Onemana had a population of 192 in the 2023 New Zealand census, an increase of 39 people (25.5%) since the 2018 census, and an increase of 81 people (73.0%) since the 2013 census. There were 96 males and 99 females in 96 dwellings. The median age was 59.3 years (compared with 38.1 years nationally). There were 24 people (12.5%) aged under 15 years, 18 (9.4%) aged 15 to 29, 75 (39.1%) aged 30 to 64, and 75 (39.1%) aged 65 or older.

People could identify as more than one ethnicity. The results were 93.8% European (Pākehā), 17.2% Māori, and 3.1% Asian. English was spoken by 96.9%, Māori language by 3.1%, Samoan by 1.6%, and other languages by 9.4%. No language could be spoken by 3.1% (e.g. too young to talk). New Zealand Sign Language was known by 1.6%. The percentage of people born overseas was 25.0%, compared with 28.8% nationally.

Religious affiliations were 31.2% Christian, 1.6% New Age, and 1.6% other religions. People who answered that they had no religion were 59.4%, and 7.8% of people did not answer the census question.

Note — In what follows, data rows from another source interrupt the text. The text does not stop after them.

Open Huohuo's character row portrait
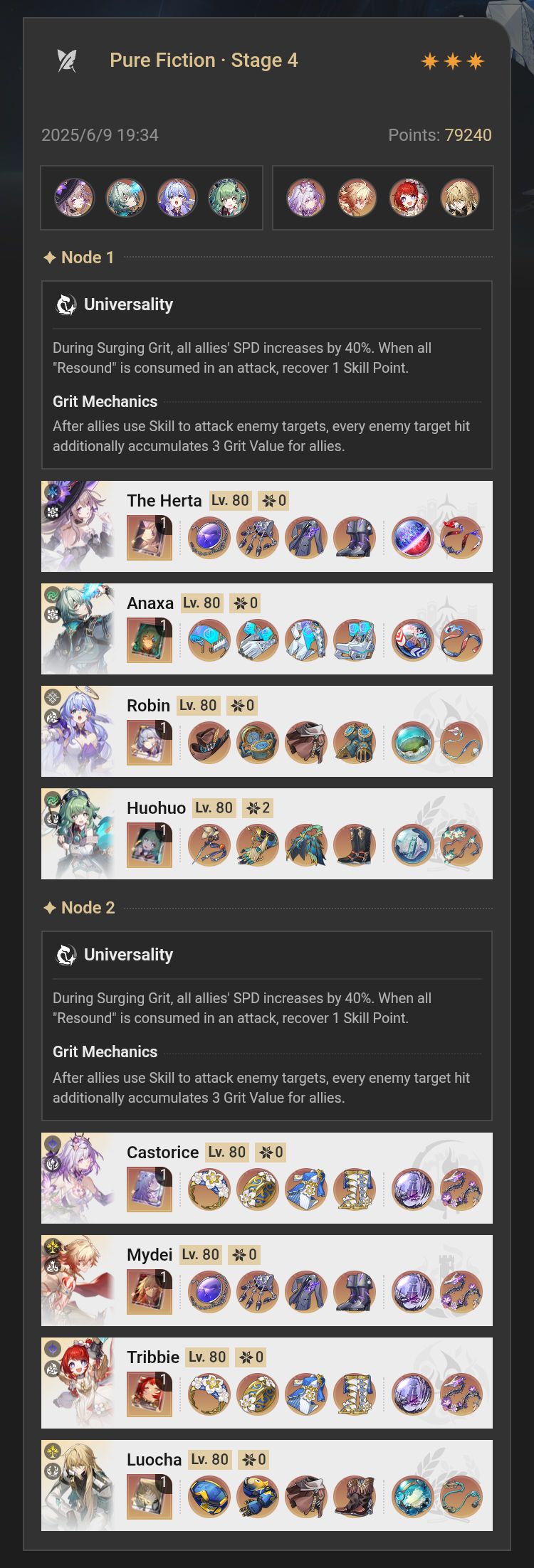 click(78, 834)
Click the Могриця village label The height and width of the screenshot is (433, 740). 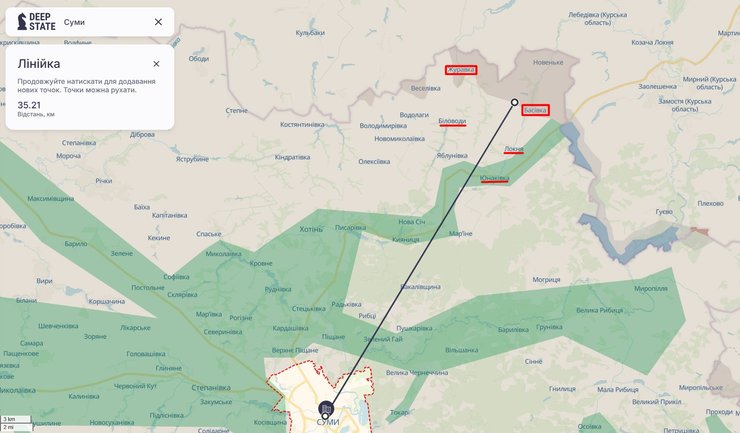tap(546, 280)
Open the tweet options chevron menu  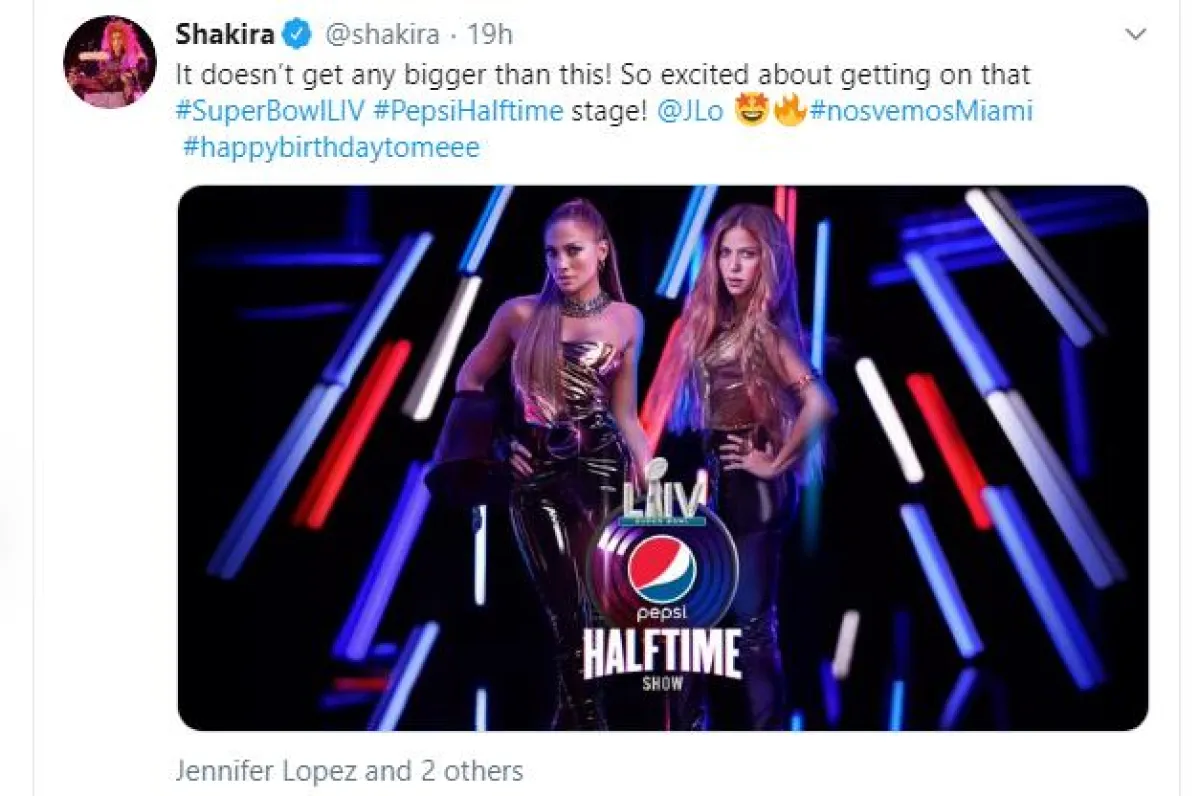coord(1135,35)
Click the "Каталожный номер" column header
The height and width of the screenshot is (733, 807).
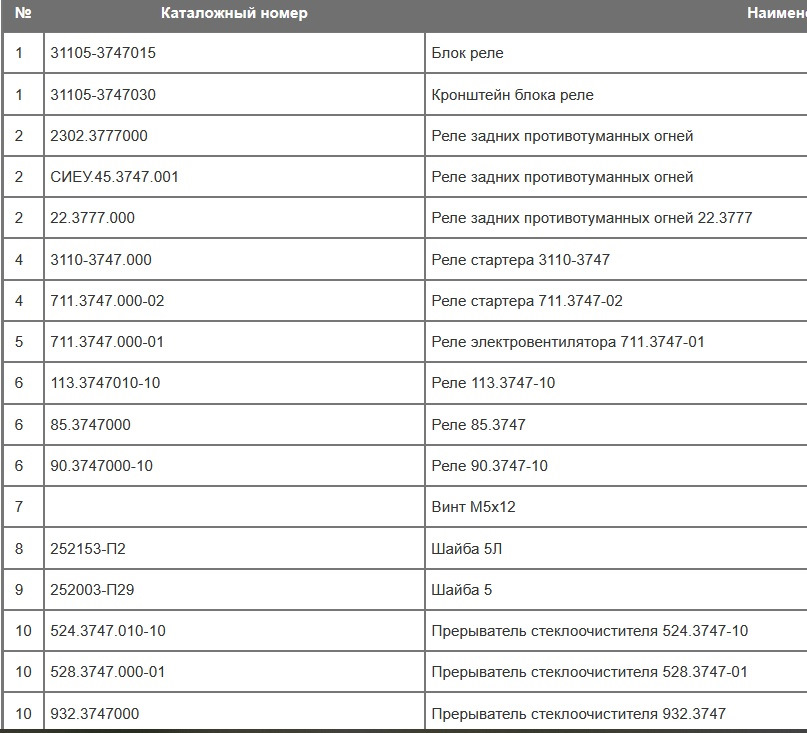click(x=234, y=14)

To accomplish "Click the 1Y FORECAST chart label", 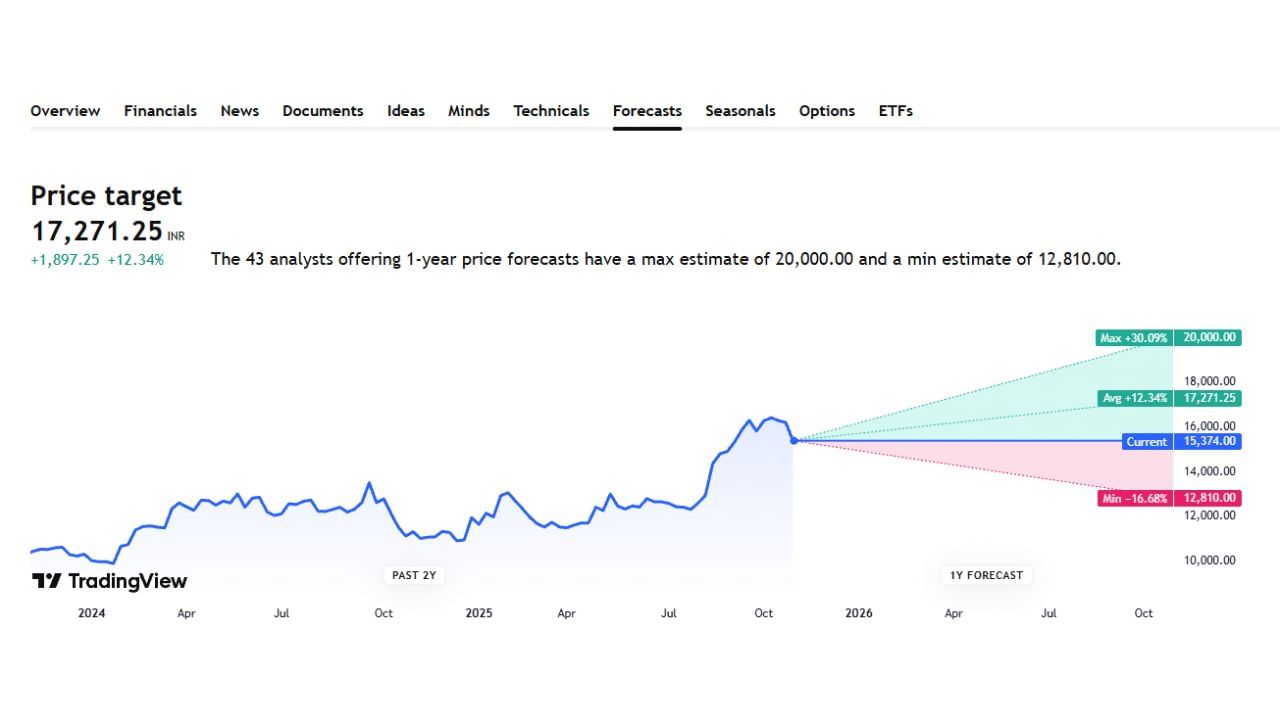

Of those at least 15 years old, 42 (25.0%) people had a bachelor's or higher degree, 81 (48.2%) had a post-high school certificate or diploma, and 39 (23.2%) people exclusively held high school qualifications. The median income was $33,000, compared with $41,500 nationally. 15 people (8.9%) earned over $100,000 compared to 12.1% nationally. The employment status of those at least 15 was that 57 (33.9%) people were employed full-time, 30 (17.9%) were part-time, and 3 (1.8%) were unemployed.

The population can approach 3,000 during the summer peak.

== Infrastructure ==
A 110 m deep (well) groundwater bore into rhyolite provides water for the village, which used 5370000 l in the peak 2 weeks of 2014/2015. The sewage plant handles up to 196 m3 a day, which is disposed of to landfill. Heavy overnight rain from Cyclone Wilma in March 2017 damaged 2 houses with slips and caused wastewater overflows. Onemana sewage plant resource consent renewal was scheduled for 2019/2020. Two accessible toilets, a shelter and community notice board were funded by the Tourism Infrastructure Fund in 2019.

== Surfing ==
Onemana has several surfing peaks along the beach with both right and left handed breaks. The seabed is a mix of sand and rocky reef; and a stream discharges centrally to the bay. A right hand break is sometimes off the southern point through to the beach.